Les tensions étaient si fortes que peu imaginaient un tel rapprochement. Le 10 juillet, après quinze mois d’une crise diplomatique sans précédent, l’Algérie et le Mali ont annoncé la réouverture réciproque de leurs espaces aériens et le retour de leurs ambassadeurs à Alger et Bamako. Les deux diplomates avaient été rappelés par leurs gouvernements respectifs en avril 2025, après la destruction d’un drone malien par l’armée algérienne, dans les environs de Tin Zaouatine, au-dessus de la frontière commune aux deux pays.
En coulisse, ce dégel surprise entre les deux voisins a été encouragé par leur influent allié commun russe, rapportent des sources concordantes. Entre la junte du général Assimi Goïta, qu’elle protège avec ses près de 2 500 militaires d’Africa Corps déployés au Mali, et l’Algérie, l’un de ses principaux partenaires et clients militaires en Afrique, la Russie avait tout intérêt à la désescalade.

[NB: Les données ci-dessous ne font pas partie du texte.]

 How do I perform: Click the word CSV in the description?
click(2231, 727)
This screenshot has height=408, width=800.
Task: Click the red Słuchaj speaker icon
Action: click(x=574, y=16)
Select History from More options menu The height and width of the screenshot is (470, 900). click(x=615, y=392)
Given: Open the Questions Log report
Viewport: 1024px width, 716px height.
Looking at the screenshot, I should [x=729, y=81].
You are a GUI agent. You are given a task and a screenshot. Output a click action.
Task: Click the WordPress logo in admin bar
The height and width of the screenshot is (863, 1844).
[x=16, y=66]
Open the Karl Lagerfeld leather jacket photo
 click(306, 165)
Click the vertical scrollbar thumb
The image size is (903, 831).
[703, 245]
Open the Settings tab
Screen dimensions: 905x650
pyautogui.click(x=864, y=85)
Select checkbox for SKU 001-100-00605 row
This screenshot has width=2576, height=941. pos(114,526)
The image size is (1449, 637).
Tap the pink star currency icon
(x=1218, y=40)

Dès juin 2025, alors qu’il le recevait au Kremlin, Vladimir Poutine avait encouragé Assimi Goïta à renouer avec Alger, selon une source malienne au fait des discussions. Sans grand succès : trois mois plus tard, à la tribune de l’Assemblée générale des Nations unies, le premier ministre malien, le général Abdoulaye Maïga, tenant d’une ligne dure à l’égard de ses voisins du Nord, les avait accusés « d’offrir le gîte et le couvert à des terroristes ».